Extend the text about hip and groin muscles below, starting after its last sentence.

PASSAGE SHOWN ::
##############################
Hip and Groin Muscles
The main muscles of the hip and pelvis consis of the iliopsoas, pectinues, rectus femoris* and sartorius at the front. The gluteus medius, gluteus minimus, piriformis, tensor fasciae latae on the outside. Gluteus maximus, biceps femoris*, semitendinosus*, semimembranosus* at the back and the adductor or groin muscles (adductor brevis, adductor longus, adductor magnus and gracilis*). * means these muscle cross the knee joint as well.
Gracilis is another muscle which works in conjunction with the groin muscles, or adductors.
Adductor Magnus is the largest of the adductor muscles and with the gracilis muscle forms the long adductor group.
Adductor Longus is the middle of the three short adductor muscles (adductor brevis and pectineus are the other two). The adductor magnus and gracilis are the two long adductor muscles which go from the pubic bone to the knee.
Adductor Brevis is the smallest and shortest of the five adductor muscles with the others being Adductor longus, Adductor magnus, Gracilis and Pectineus.
The Tensor Fasciae Latae is a small muscle which attaches inferiorly to the long thick strip of fascia, known at the iliotibial band (ITB)
The Rectus Femoris muscle is part of the Quadriceps muscle group. It is the only muscle of the group which crosses the hip joint and is a powerful knee extensor when the hip is extended, but is weak when the hip is flexed.
##############################
EXTRACTED RECORDS ::
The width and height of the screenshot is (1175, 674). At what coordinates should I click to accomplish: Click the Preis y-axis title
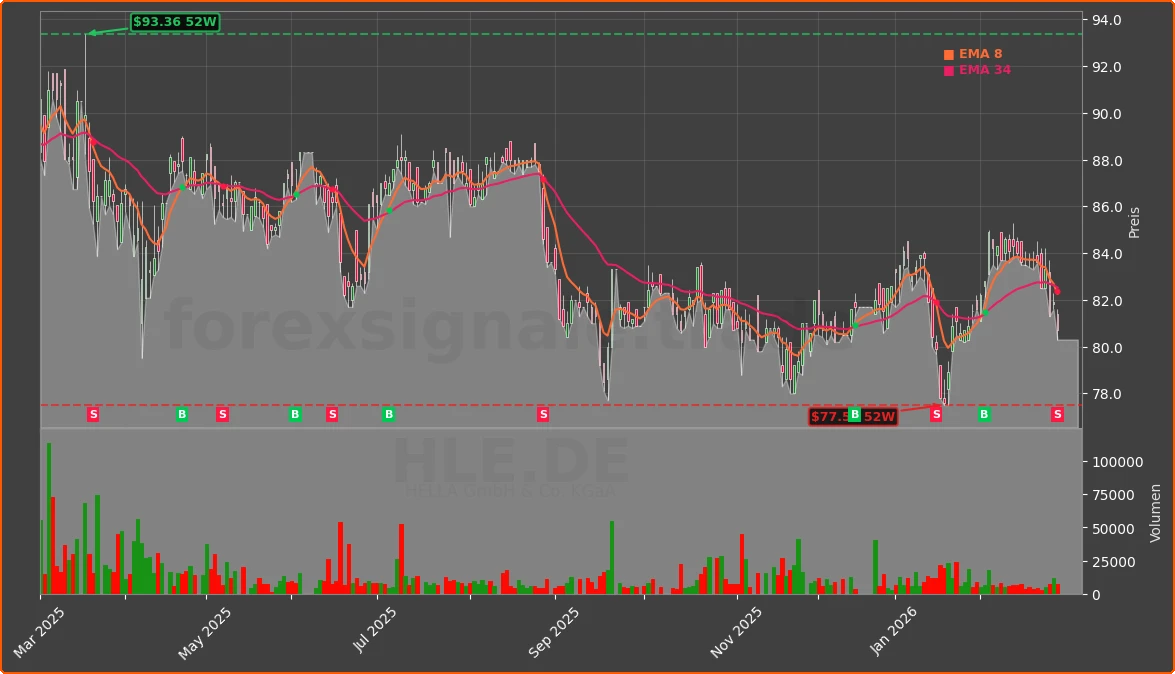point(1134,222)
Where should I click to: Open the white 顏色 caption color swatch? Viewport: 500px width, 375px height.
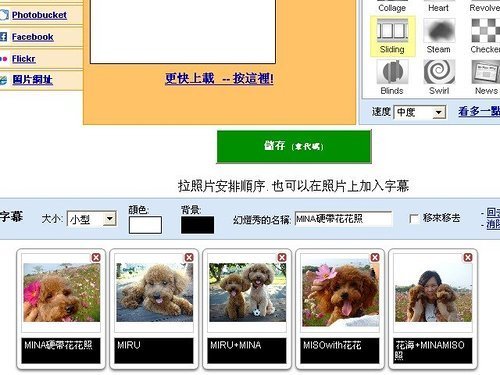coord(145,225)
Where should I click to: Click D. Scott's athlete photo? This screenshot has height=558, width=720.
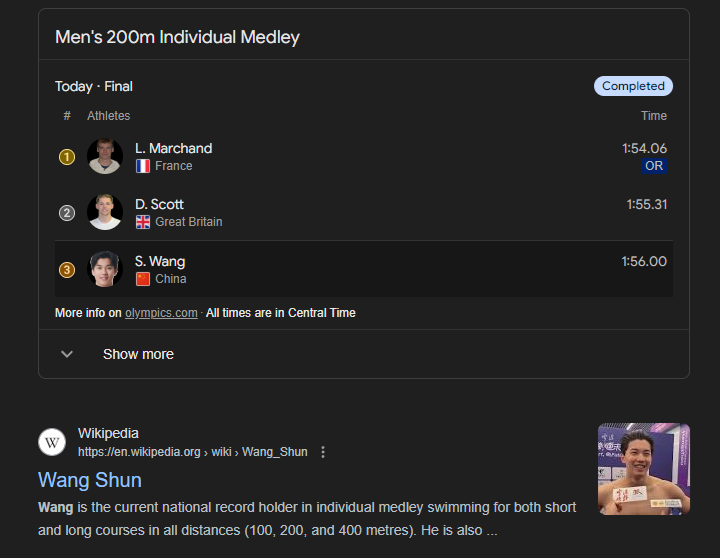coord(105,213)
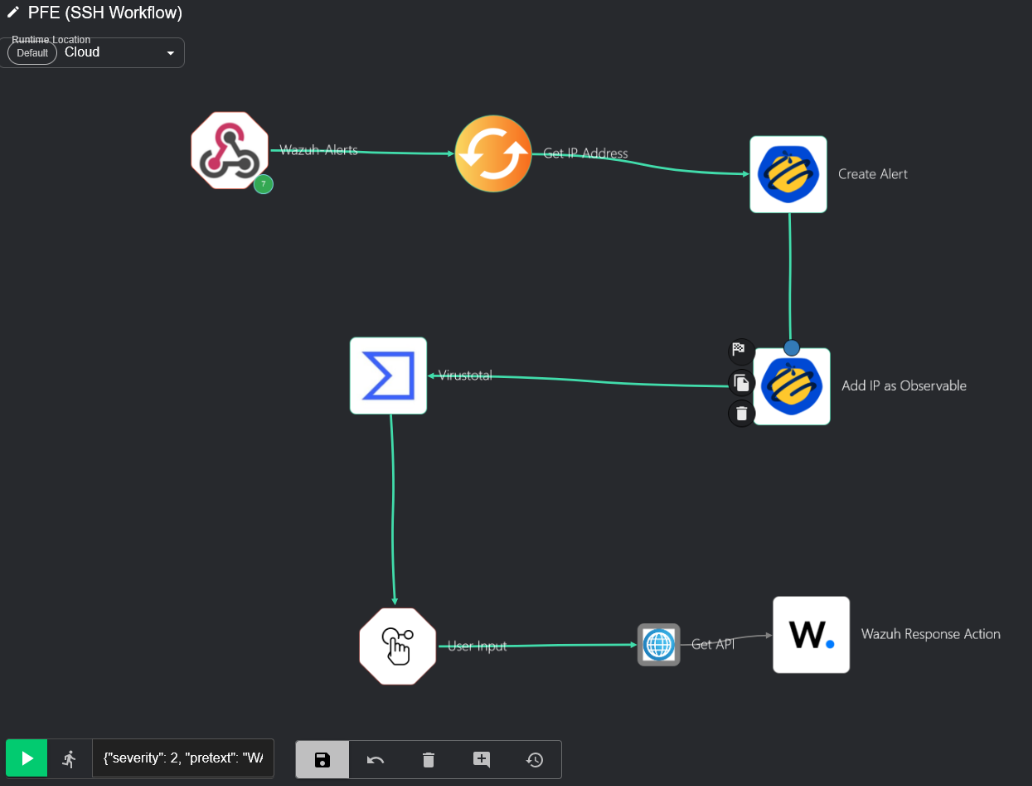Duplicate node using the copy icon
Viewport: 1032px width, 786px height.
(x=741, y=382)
##############################
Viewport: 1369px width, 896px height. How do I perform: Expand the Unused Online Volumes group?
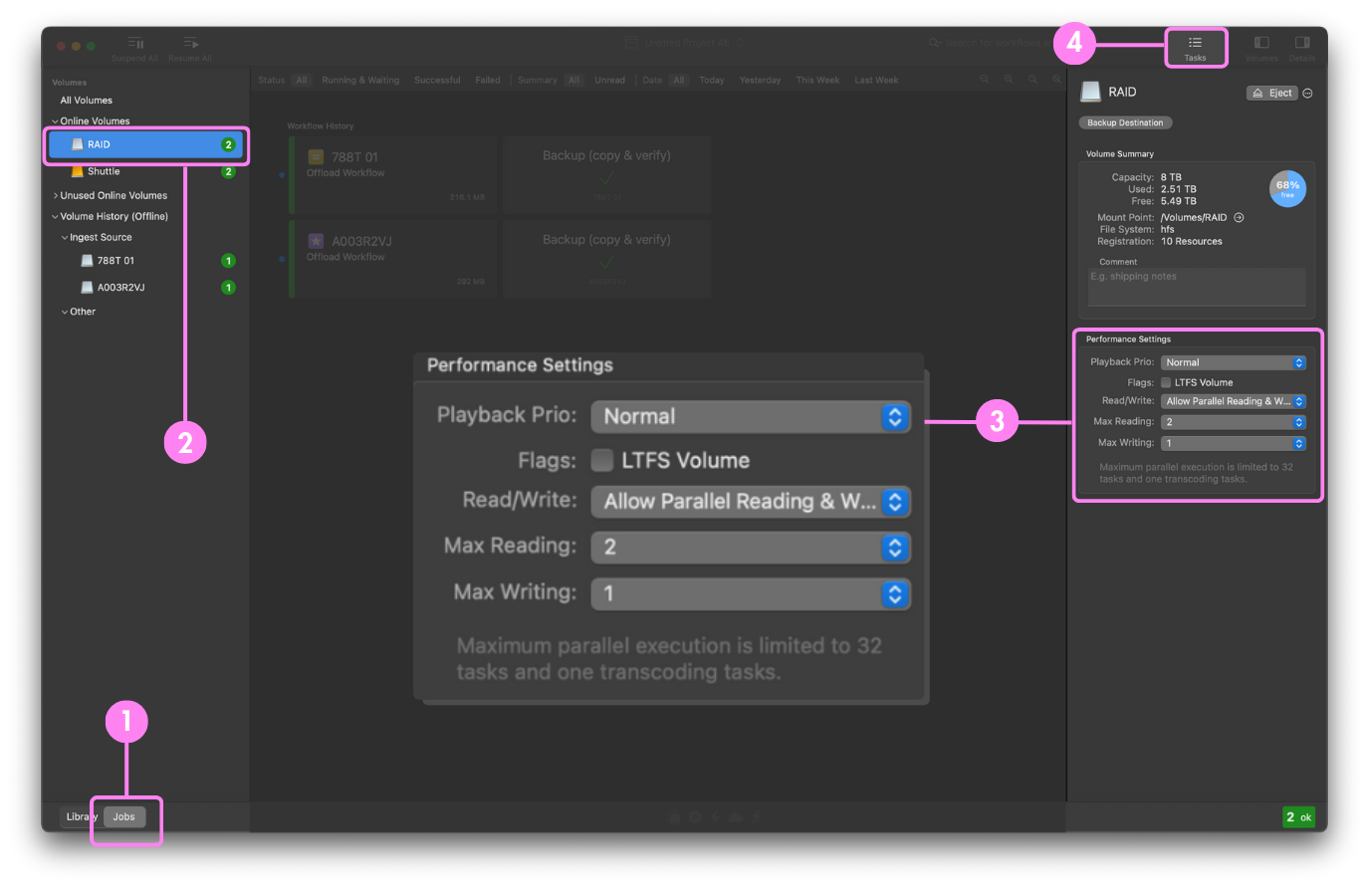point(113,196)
##############################
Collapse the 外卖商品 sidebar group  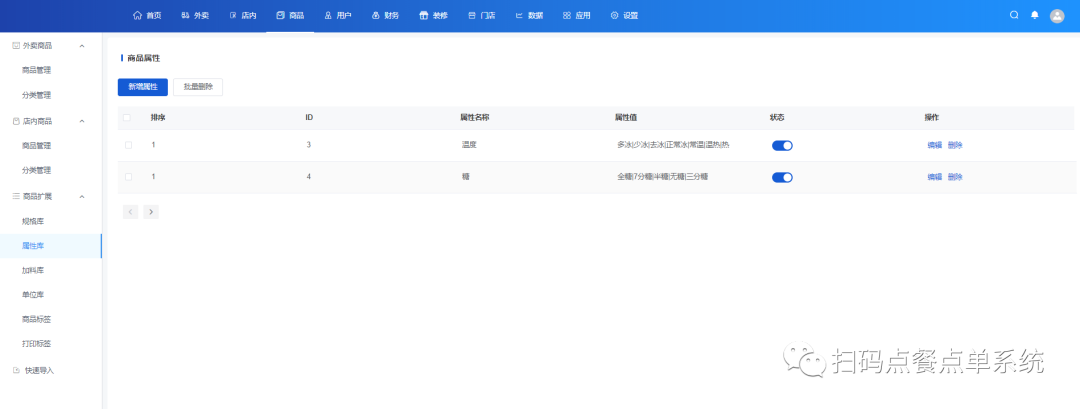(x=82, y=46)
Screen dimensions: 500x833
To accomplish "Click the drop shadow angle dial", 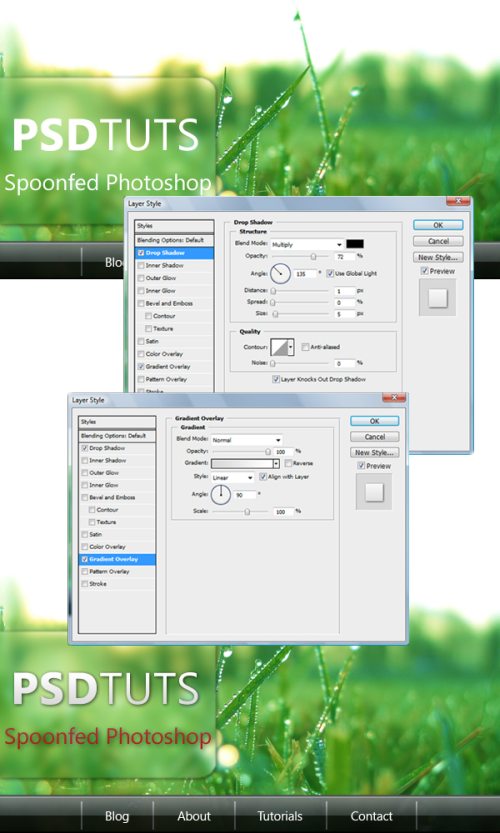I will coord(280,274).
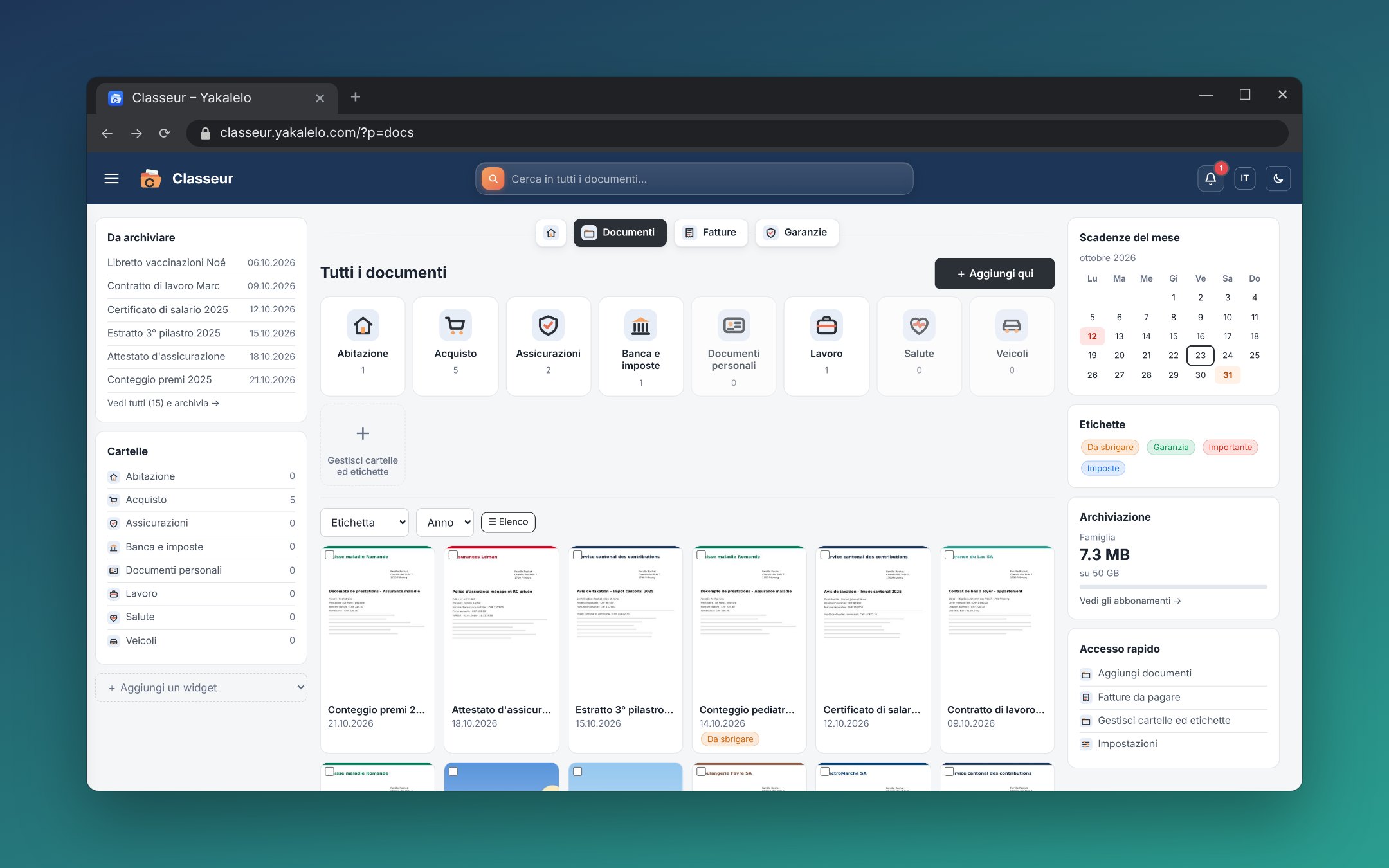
##############################
ANSWER SPACE ::
The Sartorius is a two joint muscle and so is weak when the knee is flexed and the hip is flexed at the same time. It works better during single movements.
Pectineus is positioned between the Iliopsoas and Adductor Longus muscles.
he Piriformis muscle is an important muscle. The sciatic nerve passes underneath this muscle on its route down to the posterior thigh. In some individuals the nerve can actually pass right through the muscle.This can lead to sciatica symptoms due to a condition known as piriformis syndrome.
Gluteus Maximus is the largest and most superficial of the three gluteal muscles.
Gluteus Medius is an important muscle in controlling the level of the hips. Weaknesses in gluteus medius often result in a trendelenburg sign, an abnormal gait cycle where the hip of the swinging leg drops down, rather than raises up. This results in increased degrees of knee flexion in order to clear the ground.